I will forever be grateful to him for taking on this battle – grateful that he did as he was told (for once); it was far from easy for him, but in taking on this battle, we all got 3 more years with him and made more memories to cherish. I am lucky enough that my mind is flooded with the loveliest memories of times with him. He idolized all of his grandchildren and great-grandchildren and I feel truly blessed that my girls got the last 3 years with him, making memories with him whilst they were old enough to remember and look back on as they get older. I asked them for some of their favourite memories of him to share with you today: 
India has written poem which we’ll read today. Elsie said that she loved his huge hugs and how much he made her laugh.
And their memories go with some of mine most precious ones: 
• Super-early morning adventures to London in his truck to do deliveries and see the sights;
• Take away pick-ups where we’ve ordered ¾ of the menu and then both ask for “diet” cokes;
• Him being a helper on my school trip at age 7; Like with most people he was an instant hit with my class-matesand insisted that and everyone called him “Dave” and not “Mr Goddard”. When we got to the farm, everyone naturally wanted to be in “Dave’s” group, but as his daughter I wasn’t allowed and spent the rest of the school trip being grumpy, insanely jealous stuck with another “boring” mum, whilst all the other children held hands with MY dad!

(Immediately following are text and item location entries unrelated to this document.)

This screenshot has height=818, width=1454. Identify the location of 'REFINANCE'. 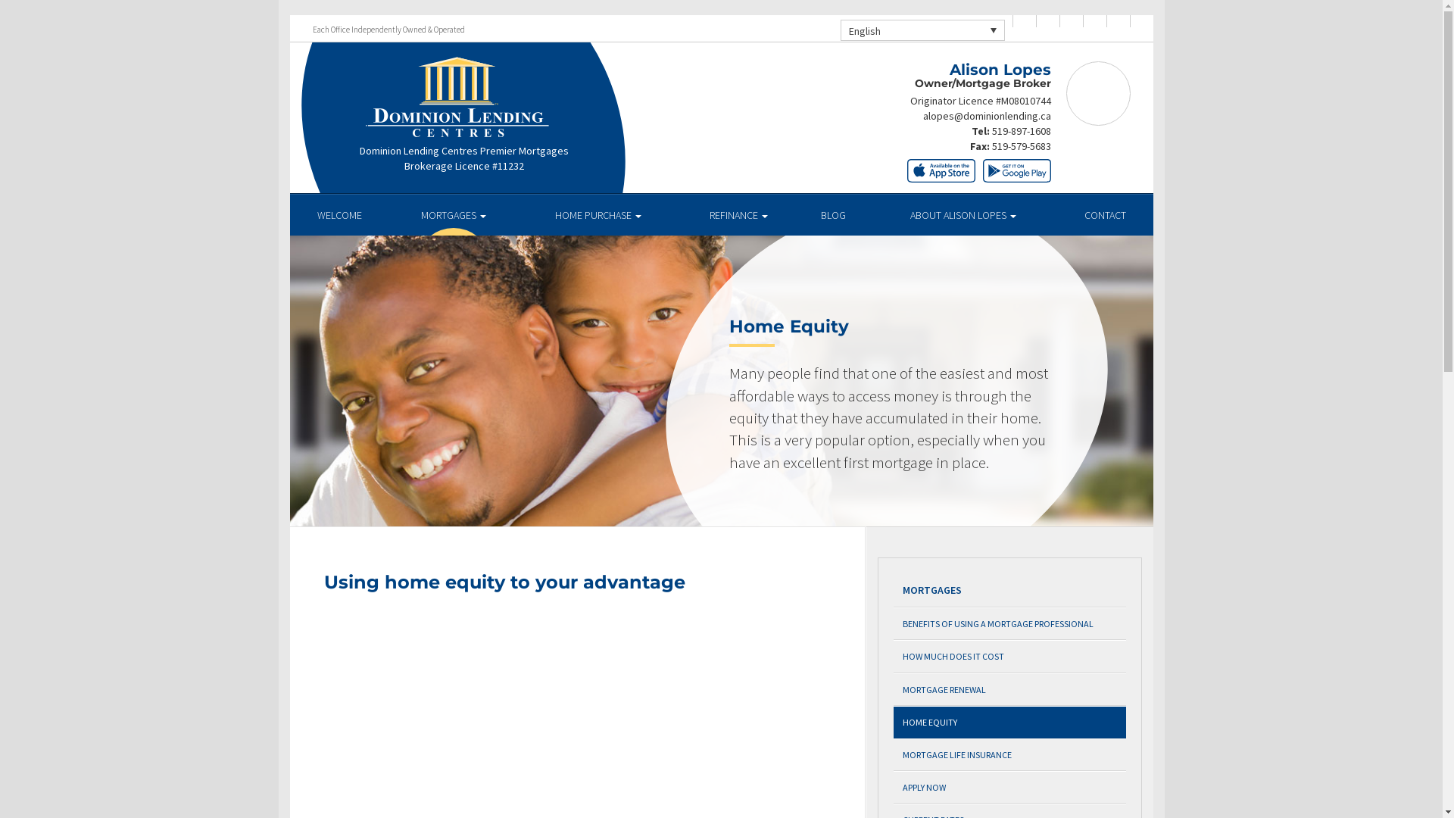
(738, 215).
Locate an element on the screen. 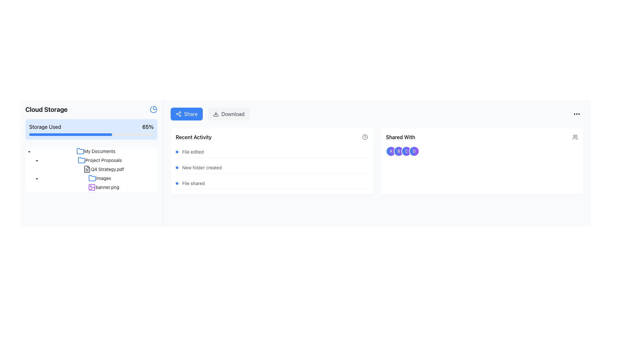  the 'Q4 Strategy.pdf' document item is located at coordinates (104, 169).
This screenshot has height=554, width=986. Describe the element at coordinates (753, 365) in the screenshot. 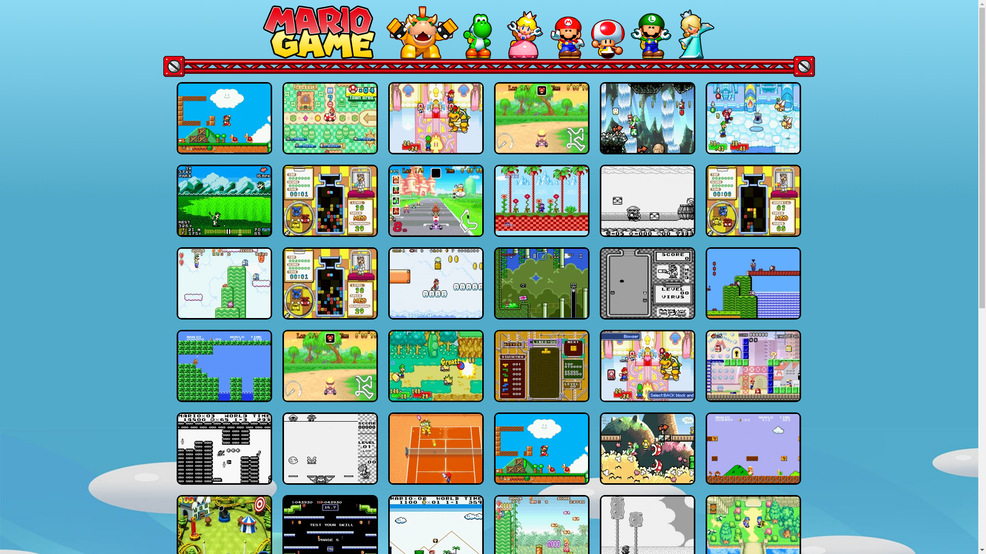

I see `'Mario vs Donkey Kong'` at that location.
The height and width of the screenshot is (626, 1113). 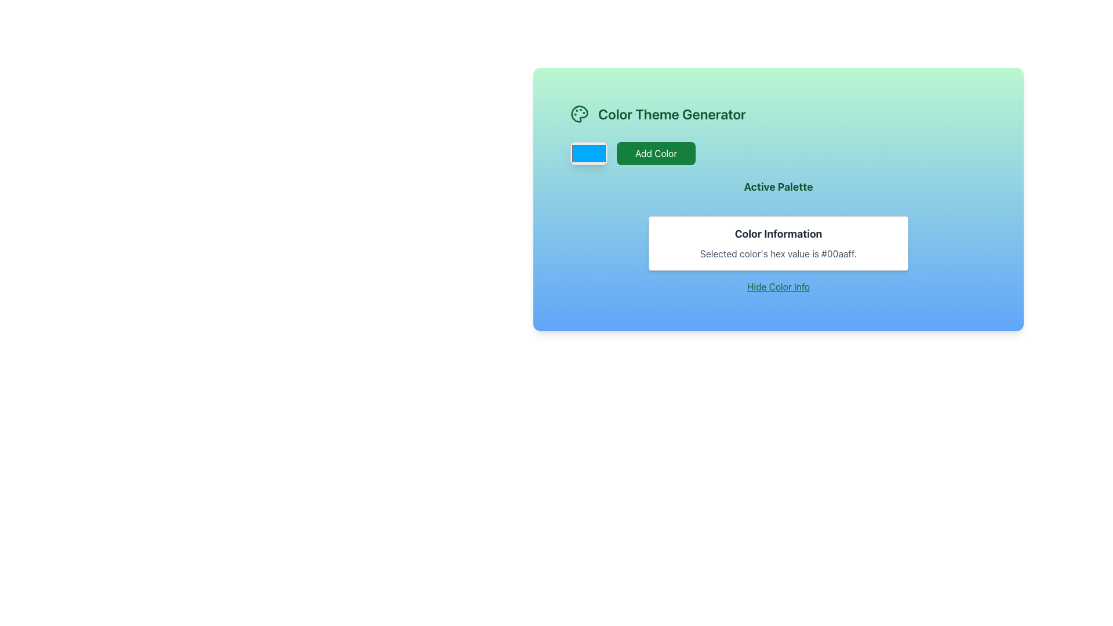 What do you see at coordinates (778, 234) in the screenshot?
I see `the text label reading 'Color Information', which is styled with a bold font, larger text size, and colored dark gray, positioned prominently as a header above descriptive text` at bounding box center [778, 234].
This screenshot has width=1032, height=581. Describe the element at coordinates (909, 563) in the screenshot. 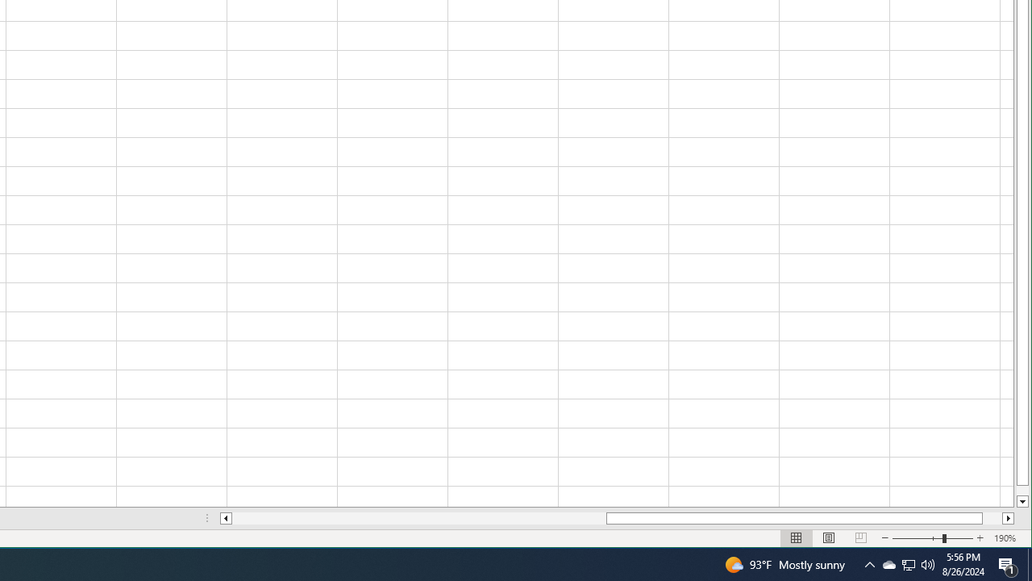

I see `'Q2790: 100%'` at that location.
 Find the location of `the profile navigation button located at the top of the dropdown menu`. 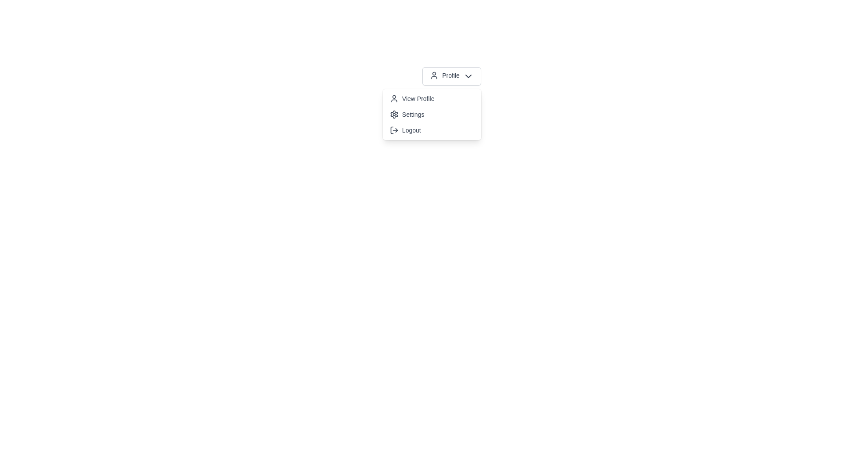

the profile navigation button located at the top of the dropdown menu is located at coordinates (431, 98).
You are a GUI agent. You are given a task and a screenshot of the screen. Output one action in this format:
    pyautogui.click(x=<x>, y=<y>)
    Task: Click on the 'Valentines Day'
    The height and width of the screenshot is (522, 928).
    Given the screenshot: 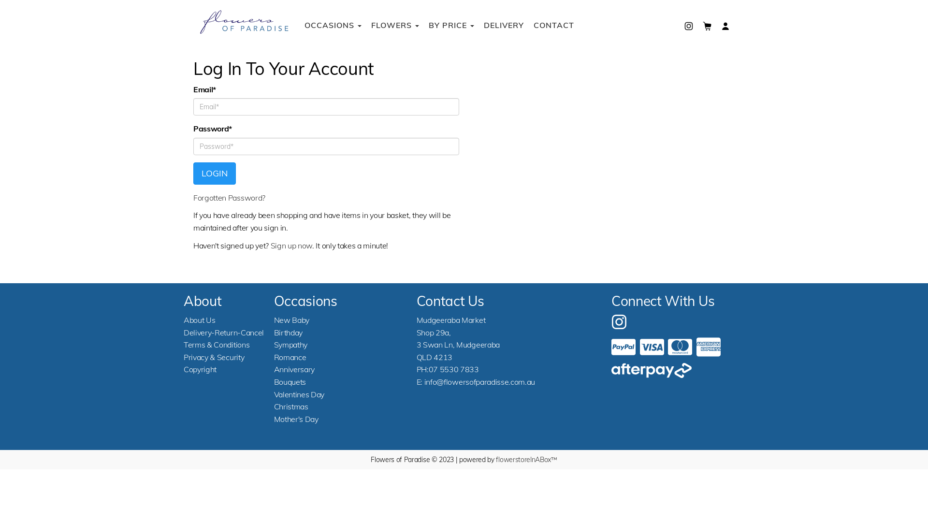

• His questionable use of leftovers to make the next day’s meals – Kebab Curry will forever haunt me.
• Giving me lifts to Liverpool on my nights out, playing all my favorite dance tunes… and picking me up several hours later when I’d spent my taxi money on gin and cranberries!
• Walking me down the aisle and seeing how happy he looked at me marrying Chris
• Taking him shopping for the first time in his wheelchair – he spent the entire shop shouting at me for “pushing him like I drive… too f-ing fast”
• Always waving goodbye like it might be the last time, waving until he could no longer see you
• Seeing how happy he was to see Uncle John and Aunty Marion recently
• Feeding him ice-cream when he wasn’t quite strong enough to feed it to himself

Pops always supported me; he taught me that I am enough and to never accept less that I deserve. He taught me strength and to always speak for what I believe in. He was always encouraging and always supportive. He was also super sweary, much to the delight of India and Elsie! 
 
I loved him dearly and my love for him, like my memories, will never fade. He will forever have the most precious place in my heart – we will think of him always and talk about him often. I encourage you all to do the same; share your stories of him and remember him with fondness and a smile on your face. He would like that. 
 
So, Pops – not goodbye, but instead I’ll use your signature farewell… “see you soon; be good”.